Just like how the inside of a car is much warmer than the outside temperature, asphalt follows that same rule. Asphalt can quickly reach high temperatures that will burn the sensitive pads on the bottom of Fido’s paws. If it is 77 degrees outside the asphalt in the sun is 125 degrees, which will cause serious damage to your dog’s pads. Just imagine what a 90 degree day would do.

Photo: Facebook/Grace Veterinary ClinicPhoto: Facebook/Grace Veterinary Clinic

 

A dog’s pads on the bottom of their paws are as sensitive as our bare-feet. So an easy test to see if asphalt is too warm to walk your dog on, is to touch it with your bare foot. If it is too hot for you, it is too hot for your dog. To avoid the high temperatures you can plan your walks in the morning, when temperatures are typically cooler.

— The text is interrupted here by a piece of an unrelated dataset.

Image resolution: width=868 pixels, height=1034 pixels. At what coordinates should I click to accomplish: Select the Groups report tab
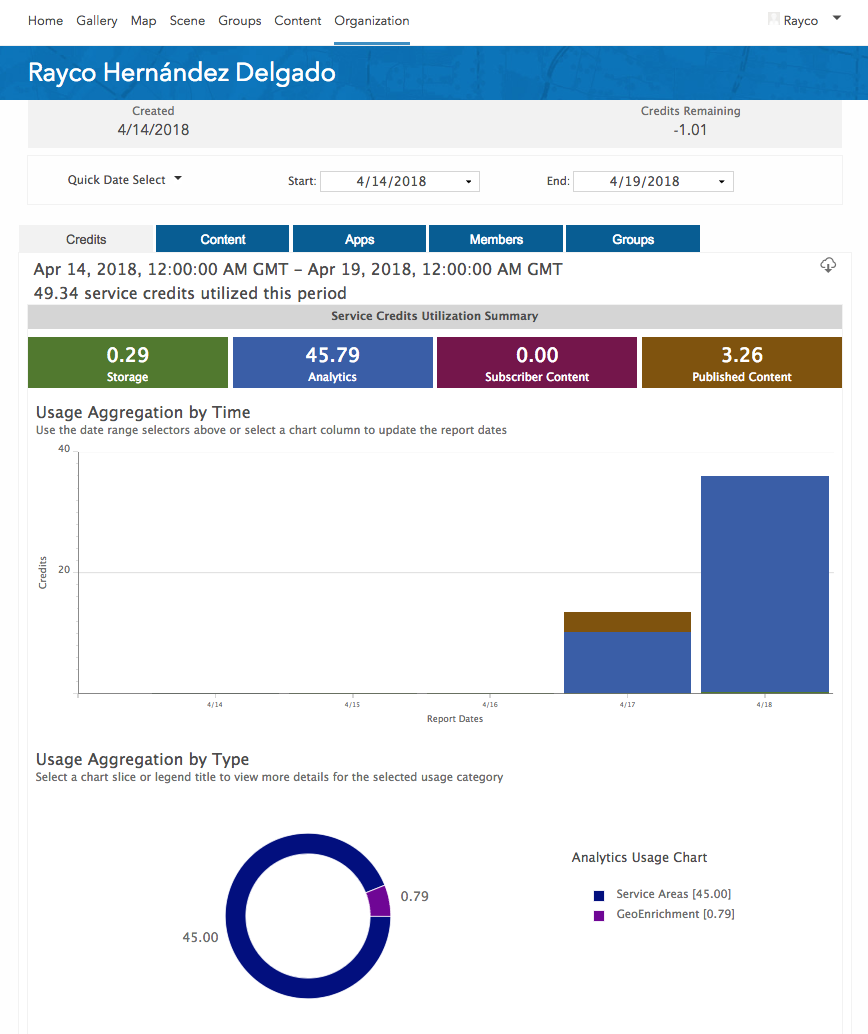633,239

After a walk be sure to inspect Fido’s pads. If the pads are red relieve the heat by putting the paws in cold water. If they are blistered or peeling, contact your vet.

 

If you need to let your dog outside during the hottest part of the day, do so in the grass. The grass will be cooler and that is where all the fun smells are for Fido. Restrain from dragging or pulling your dog because you think they are being stubborn. Dogs are intelligent and may be trying to tell you their paws are in pain.

Another option is to bring your dog to the lake to run through the water. The cool water will feel refreshing on Fido’s paws. Not to mention, you can dip your toes in the water for a cool down.

 

To be extra safe you can purchase a pair of dog booties to provide protection.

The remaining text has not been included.